■ EXTRACT PROVIDED:
<<<<
The GIS Database

I’ve been thinking about GIS data a bit lately, mostly because I’m cleaning off old hard drives I’ve had in my possession to try and consolidate my data (or not lose the data off of old hard drives). Typically GIS data was accessed one of two ways, either from a server through some endpoint or via a local file store. I can’t look at these old ArcGIS Desktop MXDs anymore but I recall most of the work we did was local file store. You know, sitting on the “P drive” and referenced via a file path. We all remember opening up projects and seeing those red exclamation points telling us that data was moved (or the project file was).

It is very easy in retrospect to go back and call yourself batshit crazy for storing data this way (back up hopefully every night on a DLT tape). I mean think about this for a minute, nothing was versioned. We live in this world of git where everything I do (including this blog) is stored in a database where I can track changes and revert if need be. Now I’m not using this post to talk about the need of GeoGig or whatever that project is called these days (I’m not even sure it still exists), but the realization that GIS over the years is such a workgroup discipline.

I worked for AECOM, the largest AEC in the world. We did some amazing enterprise projects but GIS was never one of them. It was a small group of GIS “pros”, “doing” GIS to support some enterprise project that changed the world. Tacked on if you will, and it’s not just AECOM that worked that way. Every organization views GIS this way, like “graphics”. Why is this? Because GIS “pros” have let it be this way.

I’m not trying to come up with a solution here because I don’t think there is one. GIS is just very small minded compared to other professions in the tech space. Even the word “enterprise” has been appropriated to mean something totally different. Just having a web map does not make GIS “enterprise”, in fact all you’re doing is taking workgroup and making it worse. It is easy to pick on Esri (as I did above) but they’re not the big problem. It’s the implementations which make Esri have such terminology. That is, it is the GIS “pros” who cause these problems on themselves. Who is to fault Esri for trying to make a buck?

I have made it my professional career to fix broken GIS systems. People always ask me, “What madness you must see trying to undo broken GIS systems” but the reality is I see some amazing work. Just small minded implementations. It is easy to make fun of ArcObjects or GML but they are just libraries that people use to create tools.

This isn’t a call to arms or a reminder that you’re doing GIS wrong, it’s just thoughts on a plane headed across the country where I’m looking at data that I created as a workgroup project. I’m sure there are people cleaning up my work that I implemented in the past, I can tell you there is some bad choices in that work. Technology has caused many of us to lose being humble. And that results in only one thing, bad choices. In the end this is my reminder to be humble. The good thing is I have no shapefiles anywhere on this laptop. That’s a start.

BIM Database Long Tail

In the GIS world the database part of GIS files is the power. I would wager the average GIS Analyst spends more time editing, calculating, transforming the GIS database more than they do the editing of the points/lines/polygons. The first thing I did working with GIS files is open the table to see what I have (or don’t have) for data.
>>>>
■ WRITTEN EXERCISE 1: Retype the passage of the GIS database post from "I’ve been thinking" to "project file was).".
■ WRITTEN EXERCISE 2: According to the GIS database post, which company is the largest AEC in the world?
■ WRITTEN EXERCISE 3: Put this sentence from the GIS database post into Spanish: "Typically GIS data was accessed one of two ways, either from a server through some endpoint or via a local file store."

■ SOURCE DATA:
<<<<
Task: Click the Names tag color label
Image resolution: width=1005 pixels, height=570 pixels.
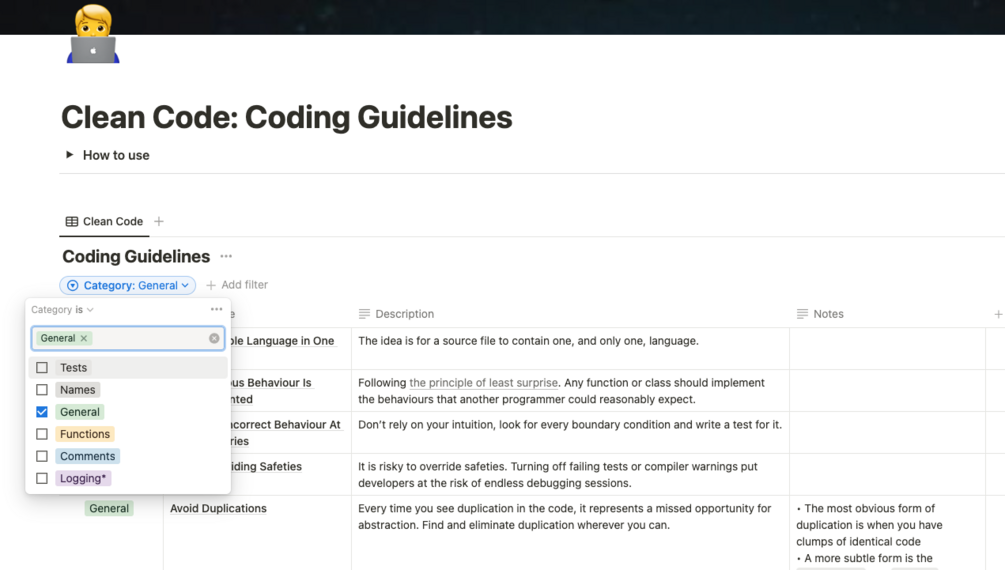Action: [x=77, y=390]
>>>>
■ EXPECTED OUTPUT 1:
I’ve been thinking about GIS data a bit lately, mostly because I’m cleaning off old hard drives I’ve had in my possession to try and consolidate my data (or not lose the data off of old hard drives). Typically GIS data was accessed one of two ways, either from a server through some endpoint or via a local file store. I can’t look at these old ArcGIS Desktop MXDs anymore but I recall most of the work we did was local file store. You know, sitting on the “P drive” and referenced via a file path. We all remember opening up projects and seeing those red exclamation points telling us that data was moved (or the project file was).

■ EXPECTED OUTPUT 2: AECOM

■ EXPECTED OUTPUT 3: Por lo general, se accedía a los datos SIG de una de dos maneras: desde un servidor a través de algún punto de conexión o mediante un almacenamiento local de archivos.